Season thirty-two of Dancing with the Stars premiered on ABC and Disney+ on September 26, 2023, and concluded on December 5, 2023. This season was the first to air live on both simultaneously. Season nineteen champion Alfonso Ribeiro hosted the installment, while former professional dancer and judge Julianne Hough joined as co-host.

Actress Xochitl Gomez and Val Chmerkovskiy were crowned the champions, while singer-songwriter Jason Mraz and Daniella Karagach finished in second place, Vanderpump Rules cast member Ariana Madix and Pasha Pashkov finished in third place, The Bachelorette star Charity Lawson and Artem Chigvintsev finished in fourth, and actress Alyson Hannigan and Sasha Farber finished in fifth.

==Cast==

=== Couples ===
On July 7, 2023, Ariana Madix was the first celebrity participant announced for the season. On August 21, 2023, The Bachelorette star Charity Lawson was announced as the second celebrity participant during the season 20 After the Final Rose special. On August 28, 2023, it was reported that Mira Sorvino was the third celebrity participant to join the cast. On September 12, 2023, it was announced that Jamie Lynn Spears was the fourth celebrity participant to join the cast and would be partnered with Alan Bersten. The full roster of celebrity participants and their partnerships was officially revealed on Good Morning America on September 13. On September 21, 2023, Matt Walsh announced that he was pausing his involvement with the season until the WGA strike and the AMPTP come to an agreement. On September 25, Walsh officially rejoined the lineup after a tentative agreement between the writers and the studios was made.

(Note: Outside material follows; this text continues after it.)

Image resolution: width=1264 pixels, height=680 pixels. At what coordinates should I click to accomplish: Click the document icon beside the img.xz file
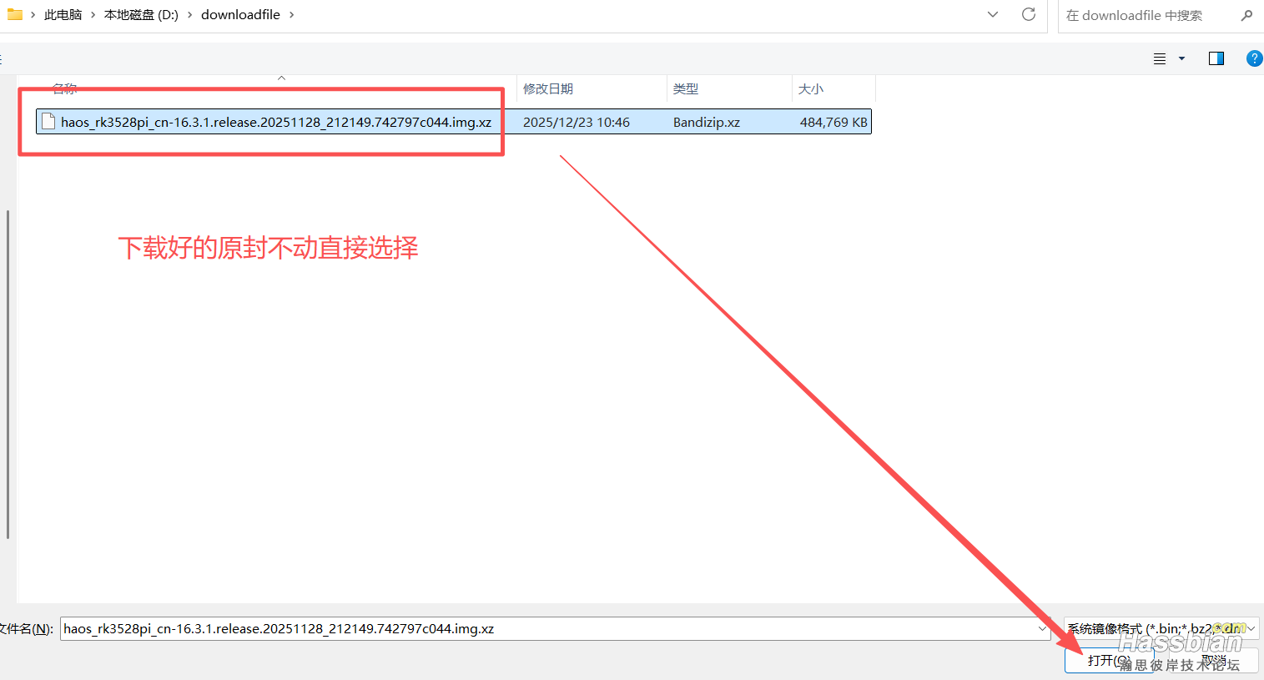48,121
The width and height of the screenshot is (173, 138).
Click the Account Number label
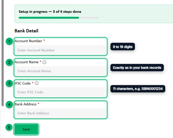28,41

On November 20, 2022, Cheryl Burke announced her final retirement from the show after 26 seasons. On March 13, 2023, Mark Ballas reported his retirement from the show after 20 seasons. On August 27, 2023, it was announced that Witney Carson would not be returning this season. On August 31, 2023, Louis van Amstel confirmed that he would also not be returning as a professional dancer. Jenna Johnson returned to the lineup after taking the previous season off. Rylee Arnold, younger sister of Lindsay Arnold and former Dancing with the Stars: Juniors pro, joined the show as a first time-pro.

On October 3, 2023, Artem Chigvintsev announced that he had tested positive for COVID-19 and would miss that night's performance. Ezra Sosa replaced him as Charity Lawson's dance partner for the week.

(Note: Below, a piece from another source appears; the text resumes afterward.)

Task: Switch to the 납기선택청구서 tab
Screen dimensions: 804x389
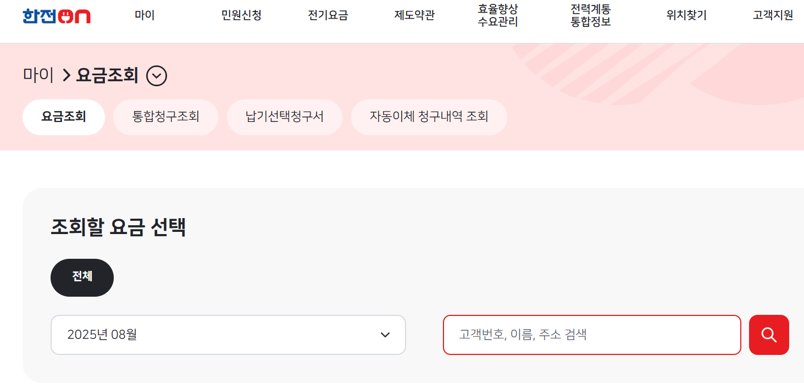Action: 284,117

Cast of Dancing with the Stars (season 32)
| Celebrity | Notability | Professional partner | Status | Ref. |
| Matt Walsh | Comedian & actor | Koko Iwasaki | Eliminated 1st on September 26, 2023 |  |
| Jamie Lynn Spears | Zoey 101 actress & singer | Alan Bersten | Eliminated 2nd on October 3, 2023 |  |
| Tyson Beckford | Supermodel | Jenna Johnson | Eliminated 3rd on October 10, 2023 |  |
| Adrian Peterson | NFL running back | Britt Stewart | Eliminated 4th on October 17, 2023 |  |
| Mira Sorvino | Film & television actress | Gleb Savchenko | Eliminated 5th on October 24, 2023 |  |
| Mauricio Umansky | Reality television personality & real estate broker | Emma Slater | Eliminated 6th on October 31, 2023 |  |
| Lele Pons | Social media personality & singer | Brandon Armstrong | Eliminated 7th on November 7, 2023 |  |
| Barry Williams | The Brady Bunch actor | Peta Murgatroyd | Eliminated 8th on November 14, 2023 |  |
| Harry Jowsey | Too Hot to Handle contestant | Rylee Arnold | Eliminated 9th on November 21, 2023 |  |
| Alyson Hannigan | Film & television actress | Sasha Farber | Fifth place on December 5, 2023 |  |
| Charity Lawson | The Bachelorette star | Artem Chigvintsev Ezra Sosa (Week 2) | Fourth place on December 5, 2023 |
| Ariana Madix | Vanderpump Rules cast member | Pasha Pashkov | Third place on December 5, 2023 |
| Jason Mraz | Singer-songwriter | Daniella Karagach | Runners-up on December 5, 2023 |
| Xochitl Gomez | Film & television actress | Val Chmerkovskiy | Winners on December 5, 2023 |

===Hosts and judges===
On March 17, 2023, it was revealed that Tyra Banks would be leaving the series after hosting the previous three seasons. Three days later, it was announced that Julianne Hough would be joining the series as co-host, with Alfonso Ribeiro assuming Banks' previous role.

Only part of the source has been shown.